Sir Kenneth Smith Mackenzie, 6th Baronet (25 May 1832 – 9 February 1900) was a British diplomat, landowner and Lord Lieutenant of Ross and Cromarty 1881-1899.

==Biography==
Mackenzie was the son of Sir Francis Mackenzie, 5th Baronet, and a descendant of the Lords Mackenzie of Kintail. He succeeded his father in 1843, and became 6th baronet and the 13th feudal baron of Gairloch. He was the hereditary owner of 170,000 acres of land in Ross-shire.

He entered the diplomatic service, and was appointed an attaché at Washington in 1854.

He served in the part-time Highland Rifle Militia as a captain from 1861 and major from 1871.
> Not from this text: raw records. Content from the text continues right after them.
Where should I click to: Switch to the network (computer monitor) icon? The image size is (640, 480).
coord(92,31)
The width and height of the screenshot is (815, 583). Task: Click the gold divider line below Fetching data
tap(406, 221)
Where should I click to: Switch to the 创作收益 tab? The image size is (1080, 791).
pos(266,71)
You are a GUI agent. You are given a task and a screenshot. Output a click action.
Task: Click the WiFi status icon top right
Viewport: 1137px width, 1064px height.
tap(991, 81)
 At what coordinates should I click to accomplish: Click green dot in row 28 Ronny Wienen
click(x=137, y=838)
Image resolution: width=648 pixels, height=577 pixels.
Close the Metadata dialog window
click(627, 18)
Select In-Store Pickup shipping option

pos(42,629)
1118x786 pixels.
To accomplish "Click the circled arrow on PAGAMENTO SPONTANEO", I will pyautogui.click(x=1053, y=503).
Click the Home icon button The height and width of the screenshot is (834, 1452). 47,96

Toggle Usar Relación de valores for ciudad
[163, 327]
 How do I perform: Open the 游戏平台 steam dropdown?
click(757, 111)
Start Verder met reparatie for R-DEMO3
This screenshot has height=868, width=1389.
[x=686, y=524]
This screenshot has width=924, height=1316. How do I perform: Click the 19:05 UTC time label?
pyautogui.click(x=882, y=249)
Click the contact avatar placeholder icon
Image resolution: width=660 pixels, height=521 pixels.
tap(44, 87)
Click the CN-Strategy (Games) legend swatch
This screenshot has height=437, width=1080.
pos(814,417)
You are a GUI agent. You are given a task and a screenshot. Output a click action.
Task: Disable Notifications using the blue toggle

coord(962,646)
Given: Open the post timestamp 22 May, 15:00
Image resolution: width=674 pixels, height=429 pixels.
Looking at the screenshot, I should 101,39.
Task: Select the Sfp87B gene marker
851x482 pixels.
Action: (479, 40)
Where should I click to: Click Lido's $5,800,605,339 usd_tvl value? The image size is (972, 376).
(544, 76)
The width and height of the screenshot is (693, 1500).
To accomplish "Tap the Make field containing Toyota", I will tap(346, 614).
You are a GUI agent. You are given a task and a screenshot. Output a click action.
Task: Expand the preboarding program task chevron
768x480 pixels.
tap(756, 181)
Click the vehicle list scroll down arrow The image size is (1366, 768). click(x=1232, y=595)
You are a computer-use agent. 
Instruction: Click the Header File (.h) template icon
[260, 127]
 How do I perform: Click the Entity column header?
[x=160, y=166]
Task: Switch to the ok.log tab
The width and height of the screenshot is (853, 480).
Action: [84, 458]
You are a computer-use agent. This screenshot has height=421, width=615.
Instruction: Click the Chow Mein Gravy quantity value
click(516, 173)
He was appointed Lord Lieutenant of Ross-shire in 1881, and continued when that office was replaced by the Lord Lieutenant of Ross and Cromarty in 1891 through the operation of the Local Government (Scotland) Act 1889. He served on the Napier Commission on the Condition of the Crofters and Cottars in the Highlands and Islands of Scotland in 1883 and 1884, and was a Commissioner of the Congested Districts Board (Scotland) from 1897 until his death. He was chairman of the Ross-shire County Council from 1889. He was also a promoter of the Loch Maree and Aultbea Railway.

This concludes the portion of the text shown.